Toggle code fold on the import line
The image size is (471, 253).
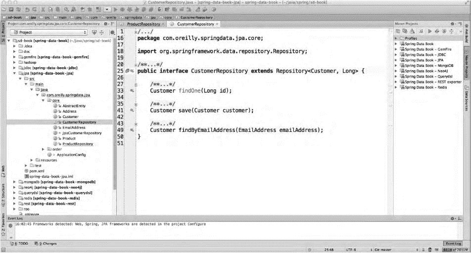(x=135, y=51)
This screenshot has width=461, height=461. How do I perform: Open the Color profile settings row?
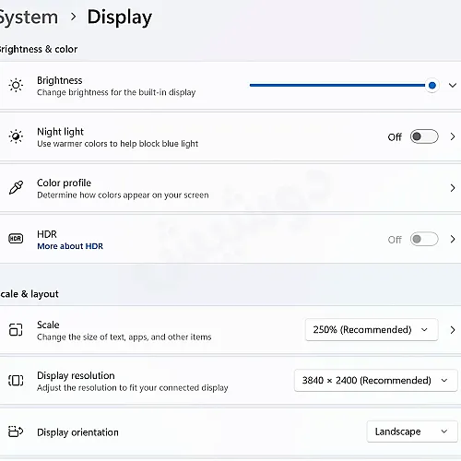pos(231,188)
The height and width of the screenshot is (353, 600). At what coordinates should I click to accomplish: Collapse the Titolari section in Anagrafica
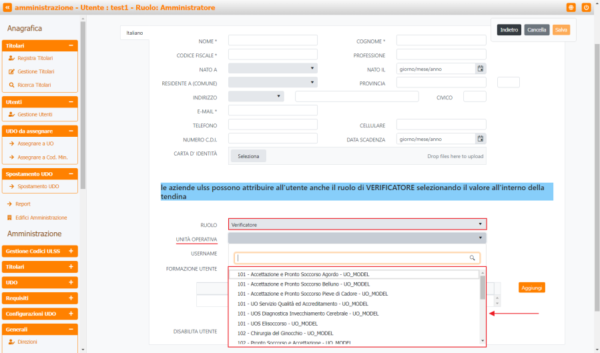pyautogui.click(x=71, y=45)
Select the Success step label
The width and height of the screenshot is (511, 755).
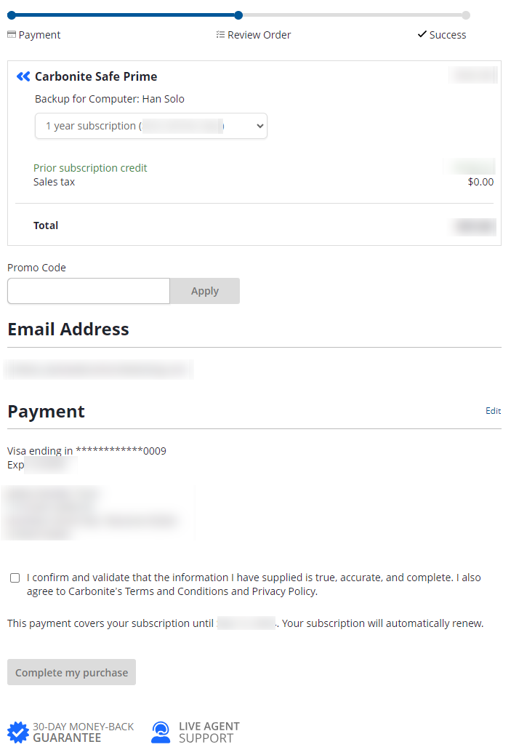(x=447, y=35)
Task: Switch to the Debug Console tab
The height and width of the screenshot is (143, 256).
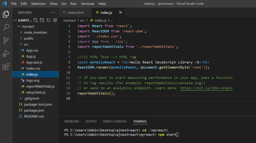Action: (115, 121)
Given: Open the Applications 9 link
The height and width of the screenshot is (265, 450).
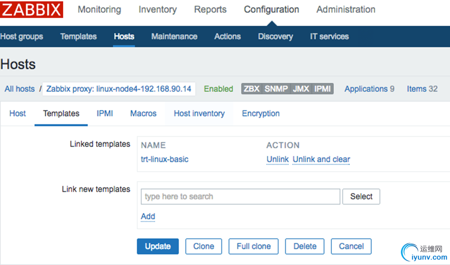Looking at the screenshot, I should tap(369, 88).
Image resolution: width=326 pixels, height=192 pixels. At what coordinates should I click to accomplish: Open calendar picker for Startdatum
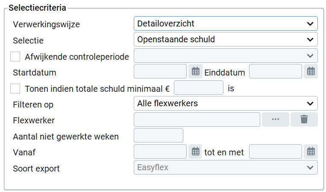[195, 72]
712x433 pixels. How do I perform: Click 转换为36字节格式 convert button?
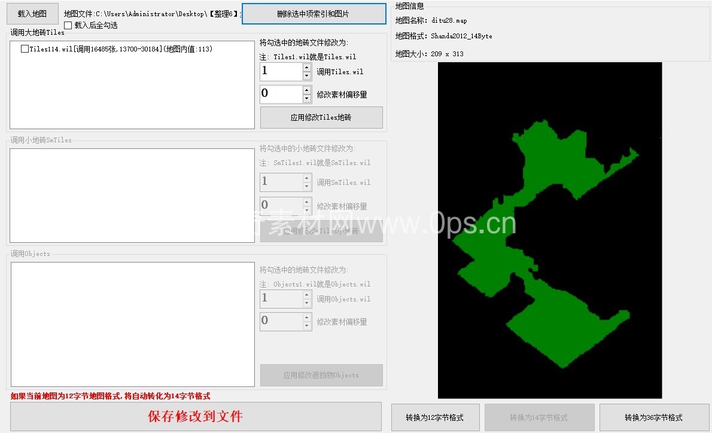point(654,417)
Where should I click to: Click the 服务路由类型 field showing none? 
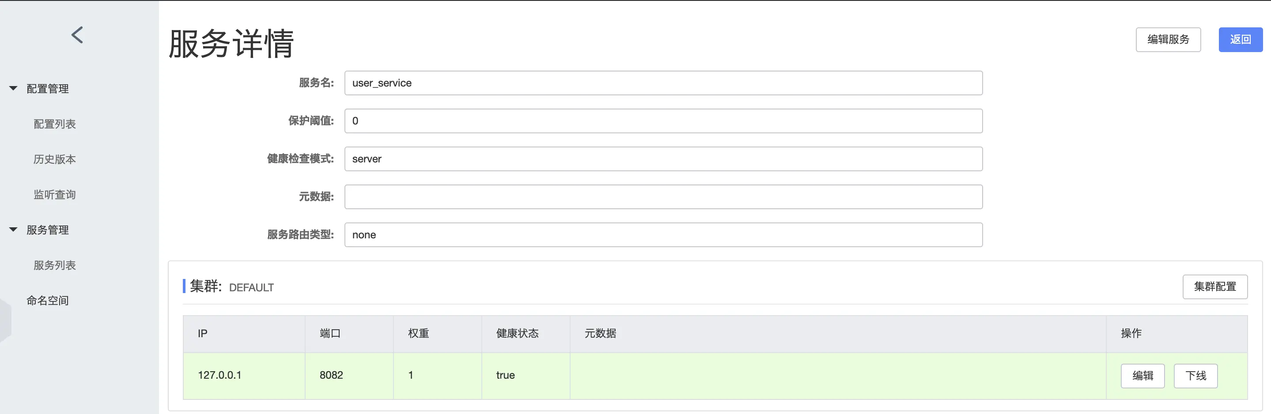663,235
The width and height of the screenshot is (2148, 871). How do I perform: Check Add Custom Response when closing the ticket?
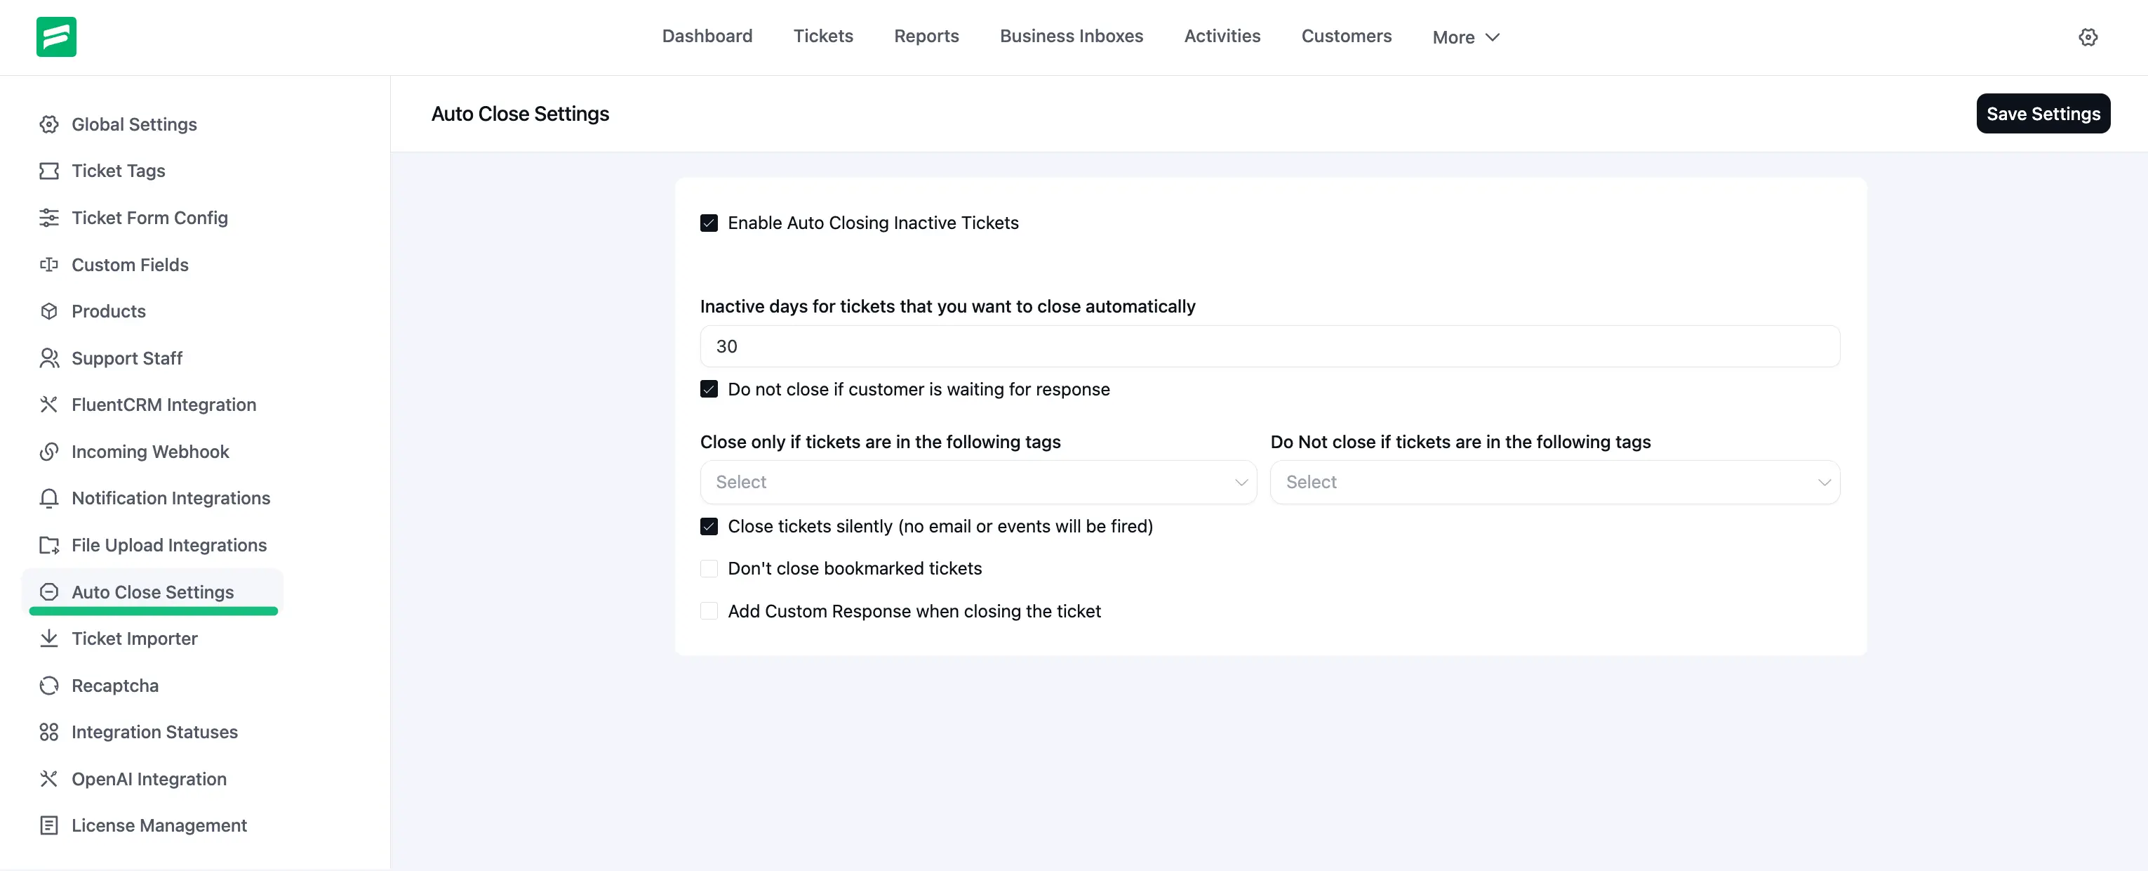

Exercise prompt> Render every line of the records above as a Markdown table with two columns, Row and Line, numbering each row. Omit blank lines and the pictures.

Right answer>
| Row | Line |
|---|---|
| 1 | Toggle code fold on the import line |
| 2 | The image size is (471, 253). |
| 3 | (x=135, y=51) |
| 4 | This screenshot has width=461, height=461. How do I perform: Open the Color profile settings row? |
| 5 | pos(231,188) |
| 6 | The height and width of the screenshot is (353, 600). At what coordinates should I click to accomplish: Collapse the Titolari section in Anagrafica |
| 7 | pyautogui.click(x=71, y=45) |
| 8 | Select the Success step label |
| 9 | The width and height of the screenshot is (511, 755). |
| 10 | (x=447, y=35) |
| 11 | Task: Switch to the Debug Console tab |
| 12 | The height and width of the screenshot is (143, 256). |
| 13 | Action: (115, 121) |
| 14 | Given: Open the Applications 9 link |
| 15 | The height and width of the screenshot is (265, 450). |
| 16 | Looking at the screenshot, I should tap(369, 88). |
| 17 | Image resolution: width=326 pixels, height=192 pixels. At what coordinates should I click to accomplish: Open calendar picker for Startdatum |
| 18 | [195, 72] |
| 19 | 712x433 pixels. How do I perform: Click 转换为36字节格式 convert button? |
| 20 | point(654,417) |
| 21 | Where should I click to: Click the 服务路由类型 field showing none?  |
| 22 | 663,235 |
| 23 | The width and height of the screenshot is (2148, 871). How do I perform: Check Add Custom Response when closing the ticket? |